Quant aux 2 dernières semaines de janvier, Notre Ami du Nouvel An sera prêt à sauter à la gorge du premier collègue qui tentera de lui souhaiter des vœux. Nul ne sera épargné car ce n’est plus le lieu et encore moins le temps pour faire ça. C’est ringard, inutile et nous avons du travail qui nous attend ! Alors, enchainons !!
Notre Ami du Nouvel An n’est pour autant pas si désabusé que ça… Il a même quelques scrupules vis-à-vis de sa famille éloignée qu’il n’a pas encore appelée ou à qui il n’a pas envoyé de message électronique. Alors dans un relent de nostalgie et se remettant dans l’état d’esprit de la fin d’année, il va prendre LA carte de vœux. Vous savez celle qui restait au fond d’un tiroir, celle qui a les paillettes qui commencent à se barrer et qui reste kitch et belle avec ses 2 rênes tirant un traineau de l’UNICEF ? Ouais… vous la voyez maintenant…
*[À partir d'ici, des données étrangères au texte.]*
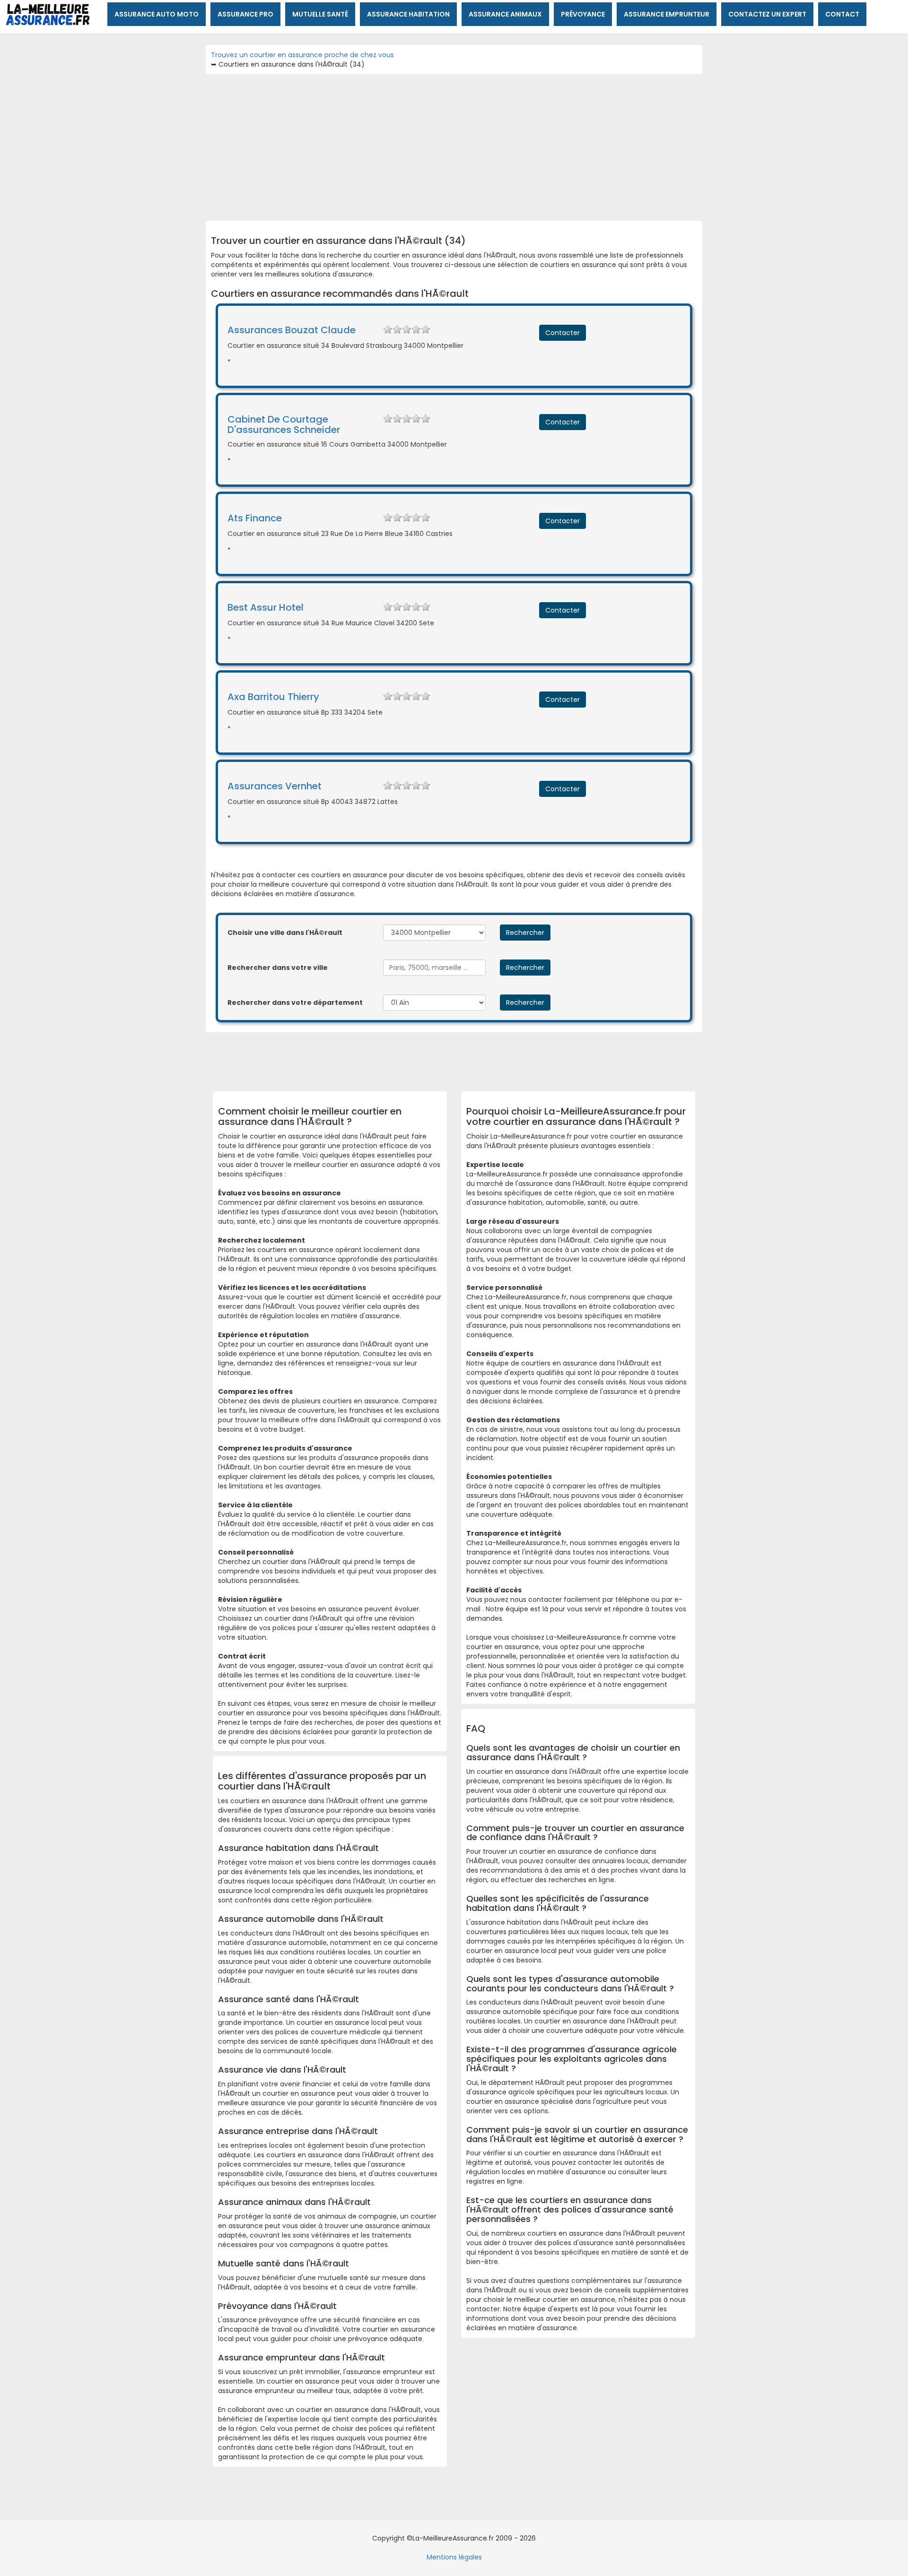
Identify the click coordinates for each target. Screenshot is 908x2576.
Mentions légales (454, 2557)
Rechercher (525, 932)
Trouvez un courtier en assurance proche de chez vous (302, 55)
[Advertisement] (454, 145)
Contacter (562, 332)
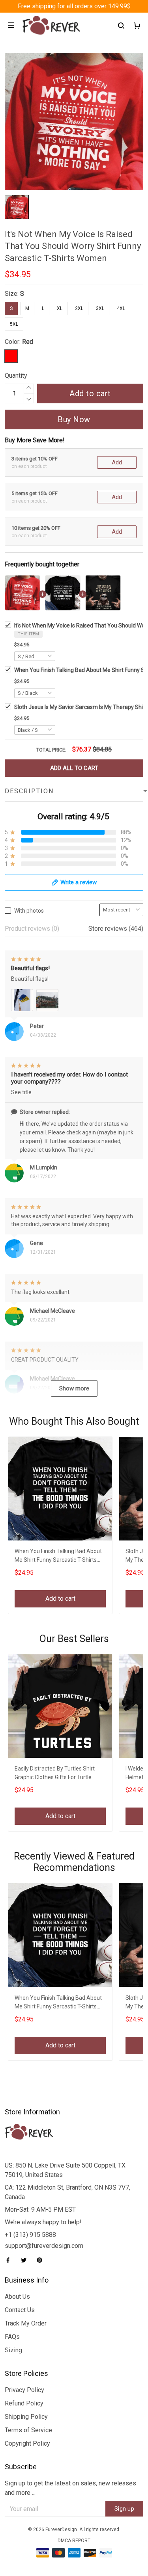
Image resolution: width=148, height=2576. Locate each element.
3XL (100, 308)
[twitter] (26, 2260)
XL (59, 308)
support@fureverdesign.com (44, 2245)
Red (27, 341)
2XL (79, 308)
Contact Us (20, 2310)
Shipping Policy (26, 2416)
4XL (121, 308)
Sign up (124, 2508)
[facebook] (10, 2260)
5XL (14, 324)
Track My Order (26, 2323)
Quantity (16, 375)
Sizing (13, 2350)
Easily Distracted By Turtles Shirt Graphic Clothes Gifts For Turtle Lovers (55, 1773)
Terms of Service (28, 2430)
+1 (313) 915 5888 (30, 2234)
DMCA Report (74, 2540)
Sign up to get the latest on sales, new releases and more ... (70, 2487)
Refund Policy (24, 2403)
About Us (17, 2296)
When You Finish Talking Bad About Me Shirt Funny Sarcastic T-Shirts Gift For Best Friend (58, 1556)
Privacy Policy (24, 2390)
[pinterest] (41, 2260)
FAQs (12, 2336)
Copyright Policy (27, 2443)
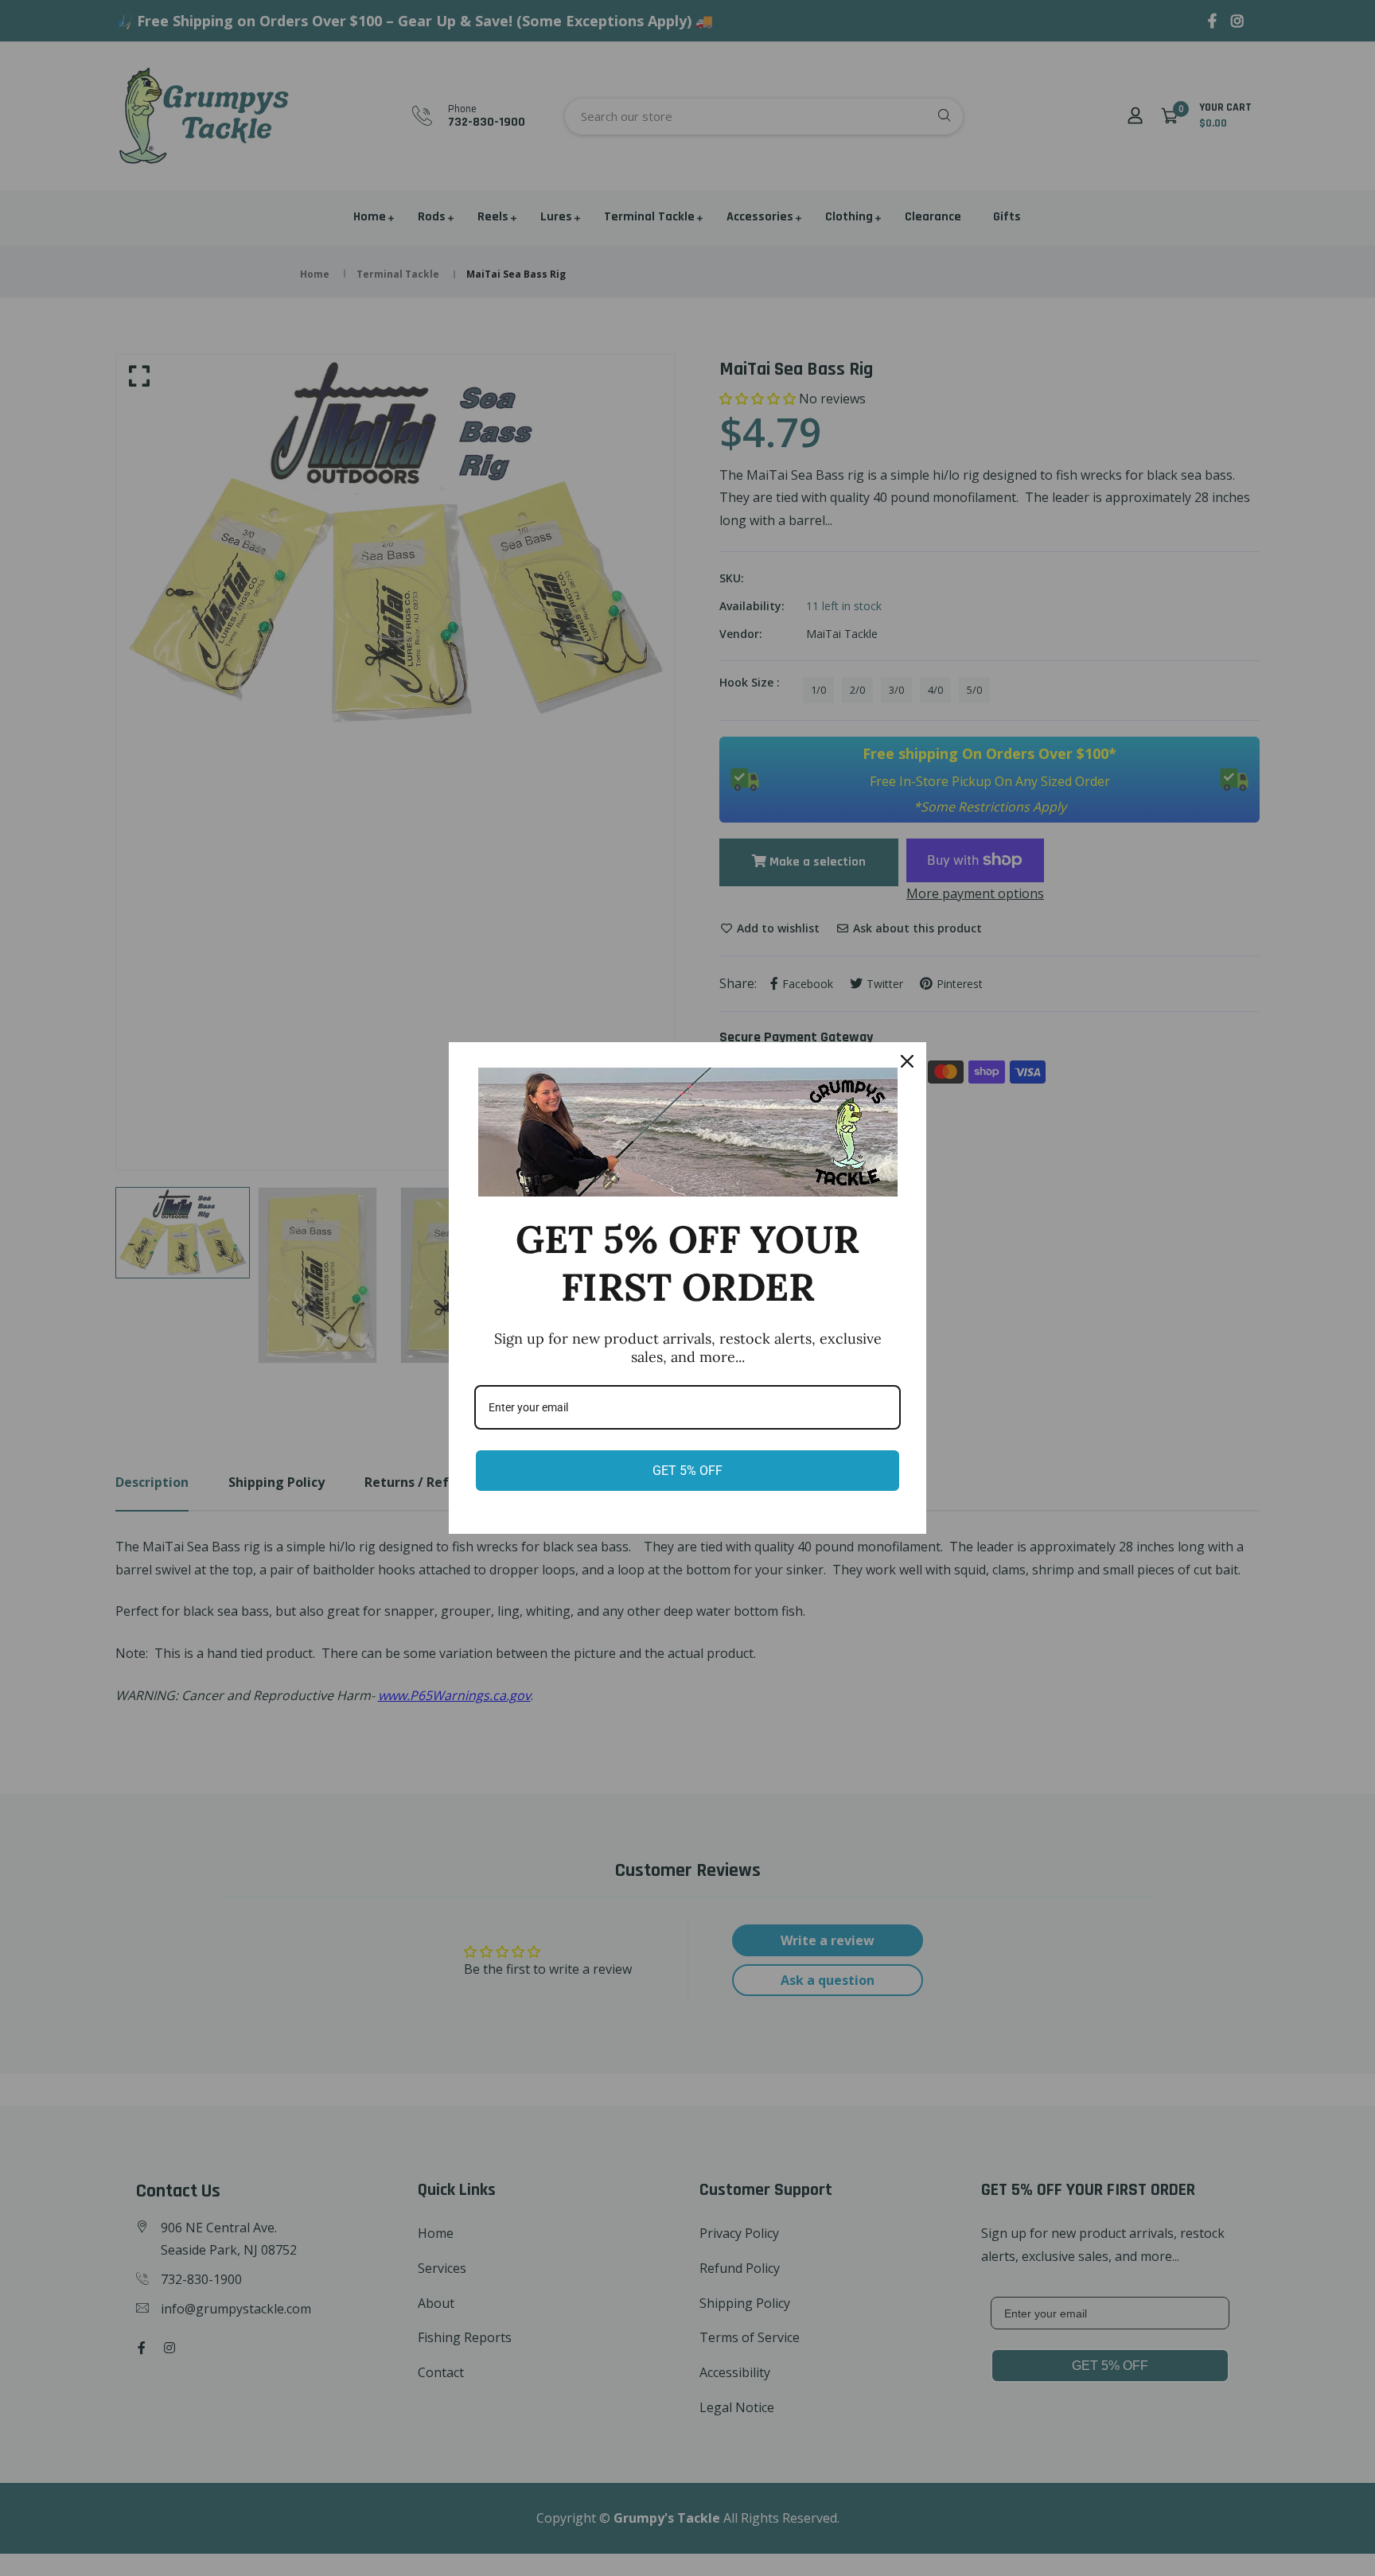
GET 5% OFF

Là où certains Amis du Nouvel An ne prendront que quelques minutes, d’autres déchireront leurs cartes avec rage et détermination en se disant qu’ils attendront de recevoir une carte pour potentiellement y répondre. Rassurez-vous, nous avons aussi des Amis du Nouvel An, beaucoup plus assidus, avec des liasses énormes de cartes de vœux, qui vont y passer des heures. Ils sauront trouver une petite phrase originale et différente pour chacun des vieux cousins, tantes et oncles. Et leurs cartes sont aussi belles que le stylo-plume qu’il prendront pour écrire !
La durée de vie d’une carte de vœux sera tellement courte entre son trajet de l’enveloppe à la poubelle en passant par une brève phase de lecture, que les découragés vous diront qu’ils ont optimisé le rapport temps/encre et qu’il en est bien ainsi.
Alors que dire de nos Amis du Nouvel An ?
Que, grâce à eux, nous aurons toujours le droit à autant d’amour et tendresse pour le proche que nous sommes, une sincère accolade pour leurs collègues et que, même si cela ne dure pas longtemps, c’est tellement plaisant de les avoir près de nous.
Nous pourrions aussi ajouter que nous sommes tous l’Ami du Nouvel An de quelqu’un et que nous avons hâte que la prochaine Saint Sylvestre pointe son nez pour à nouveau nous lâcher, comme la tradition en vœux ainsi !
Alexis
P.S. Je profite de cette vision amusée d’un protocole adoré, malmené et parfois vite oublié pour vous présenter mes meilleurs vœux pour 2024.